Il problema di fondo rimane: perché da una parte il libro attrae, in presenza, folle oceaniche, dall’altra le stesse folle, che dovrebbero ipoteticamente fare la fortuna di editori e scrittori, comprano sempre meno libri? Il Salone del Libro di Torino è un evento molto rappresentativo e di utile osservazione per tentare di districare la questione. Che tipo di incontri si svolgono infatti nelle sue sale principali? In che modo i big del libro, così spasmodicamente ricercati dal pubblico, si presentano ai fan? La risposta è facile: con un monologo. Arrivano, fendono la folla adorante, si siedono su un palco già lontano, propinano un discorsetto preconfezionato in modo carino e intrigante su qualche concetto di moda, magari politico, e se ne vanno. È vero che molti incontri prevedono anche un cosiddetto moderatore, persona seduta accanto al vip che gli porge domande e microfono. Ma non occorre un senso critico particolarmente acuto per capire che si tratta di domande finte, farlocche. Tutte le interviste che oggigiorno si fanno, non solo qui, sono finzioni ormai.
Eccoci dunque arrivati al modello culturale che il Salone del Libro propone, inserito nell’ingranaggio del mercato e dello spettacolo più che in quello della cultura: il monologo. Da tempo ormai è questo lo stile adottato dagli uomini che consideriamo di cultura. Ne abbiamo avuto un esempio recente con Antonio Scurati, col suo intervento per il 25 aprile poi tagliato in televisione. Di che si trattava? Di un monologo, appunto, la cui mancata messa in onda ha sollevato un’ondata di scandalo a sinistra. La vicenda aveva un che di contraddittorio però: la Resistenza ha avuto come grande merito storico quello della collaborazione di tutte le forze democratiche per scacciare il fascismo, il nemico comune. È stata il contrario di un monologo: uomini di tutte le idee, perfino conservatori e monarchici (ricordiamoci di Beppe Fenoglio, il maggior cronista della lotta di liberazione, un gigante della letteratura) hanno saputo dialogare e combattere insieme, e poi scrivere la Costituzione, sempre dialogando. Mussolini faceva monologhi, non chi ci ha liberato da lui. Suona strano che chi oggi vorrebbe raccontarci quella storia riattivi lo stesso metodo.

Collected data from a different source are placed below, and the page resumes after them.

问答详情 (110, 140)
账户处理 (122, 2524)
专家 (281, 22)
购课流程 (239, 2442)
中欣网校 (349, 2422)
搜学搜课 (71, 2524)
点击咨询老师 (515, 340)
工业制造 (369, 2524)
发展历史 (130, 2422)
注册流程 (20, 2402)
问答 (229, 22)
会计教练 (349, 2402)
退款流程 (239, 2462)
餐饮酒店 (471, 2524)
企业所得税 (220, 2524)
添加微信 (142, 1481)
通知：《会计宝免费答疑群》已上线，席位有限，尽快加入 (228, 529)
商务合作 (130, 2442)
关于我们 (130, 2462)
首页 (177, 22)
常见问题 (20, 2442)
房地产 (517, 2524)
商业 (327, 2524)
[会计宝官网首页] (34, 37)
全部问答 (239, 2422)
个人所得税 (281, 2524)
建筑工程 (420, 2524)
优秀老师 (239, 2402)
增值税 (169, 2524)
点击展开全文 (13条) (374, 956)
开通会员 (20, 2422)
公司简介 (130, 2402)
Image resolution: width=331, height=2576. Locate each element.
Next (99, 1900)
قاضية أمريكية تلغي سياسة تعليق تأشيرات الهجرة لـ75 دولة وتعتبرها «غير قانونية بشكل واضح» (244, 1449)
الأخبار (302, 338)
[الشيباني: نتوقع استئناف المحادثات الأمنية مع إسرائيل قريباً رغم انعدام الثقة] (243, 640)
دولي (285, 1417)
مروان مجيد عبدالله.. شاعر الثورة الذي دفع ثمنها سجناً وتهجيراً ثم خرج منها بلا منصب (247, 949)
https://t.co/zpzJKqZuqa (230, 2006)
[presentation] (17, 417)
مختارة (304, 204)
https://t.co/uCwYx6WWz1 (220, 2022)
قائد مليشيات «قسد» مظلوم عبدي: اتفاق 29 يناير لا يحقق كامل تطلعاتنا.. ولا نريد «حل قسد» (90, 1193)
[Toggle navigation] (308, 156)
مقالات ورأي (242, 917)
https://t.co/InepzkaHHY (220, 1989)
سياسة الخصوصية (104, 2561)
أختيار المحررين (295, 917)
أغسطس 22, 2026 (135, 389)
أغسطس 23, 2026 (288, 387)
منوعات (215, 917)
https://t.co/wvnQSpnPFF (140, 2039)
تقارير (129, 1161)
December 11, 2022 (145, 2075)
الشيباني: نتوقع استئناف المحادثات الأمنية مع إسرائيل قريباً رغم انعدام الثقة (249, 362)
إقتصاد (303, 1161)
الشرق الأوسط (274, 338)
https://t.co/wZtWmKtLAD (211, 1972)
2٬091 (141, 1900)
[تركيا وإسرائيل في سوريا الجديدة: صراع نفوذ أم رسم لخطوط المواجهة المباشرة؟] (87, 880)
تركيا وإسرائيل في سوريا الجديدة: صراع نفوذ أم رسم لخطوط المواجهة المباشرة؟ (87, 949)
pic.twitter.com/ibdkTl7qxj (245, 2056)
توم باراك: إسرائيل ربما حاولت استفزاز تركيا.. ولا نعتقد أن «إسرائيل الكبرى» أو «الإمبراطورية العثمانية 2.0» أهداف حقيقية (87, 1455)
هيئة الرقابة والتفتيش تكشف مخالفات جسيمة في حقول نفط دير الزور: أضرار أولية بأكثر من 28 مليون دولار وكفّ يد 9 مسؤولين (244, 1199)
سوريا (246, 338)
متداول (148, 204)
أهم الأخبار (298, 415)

Che la cultura del monologo sia vincente al Salone del Libro di Torino lo si vede dappertutto. Eclatante come venga utilizzata l’immagine di Alessandro Barbero, i cui monologhi sulla storia attirano ovunque le stesse folle adoranti. In Fiera girano in questi giorni magliette con su scritto: chiedilo ad Alessandro Barbero. Proprio così: si possono lasciare da qualche parte bigliettini con quesiti di tutti i tipi, a cui lo storico dovrebbe rispondere. Altra contraddizione della nostra epoca: da una parte smontiamo ogni autorevolezza alla tradizione, ai maestri, al passato. Dall’altra eleviamo nuovi idoli, rispolveriamo gli ipse dixit, accorriamo entusiasti al monologhista di turno.
Chissà, forse è per questo che di gente al Salone ce n’è sempre di più e di libri se ne vendono sempre di meno. La cultura del monologo non può educare alla lettura, perché la cultura è dialogo, coinvolgimento di chi ascolta nella conversazione, ascolto di tutti e di tutte le posizioni. Il contrario di quanto accade qui, negli incontri più osannati. Ma approfondiremo.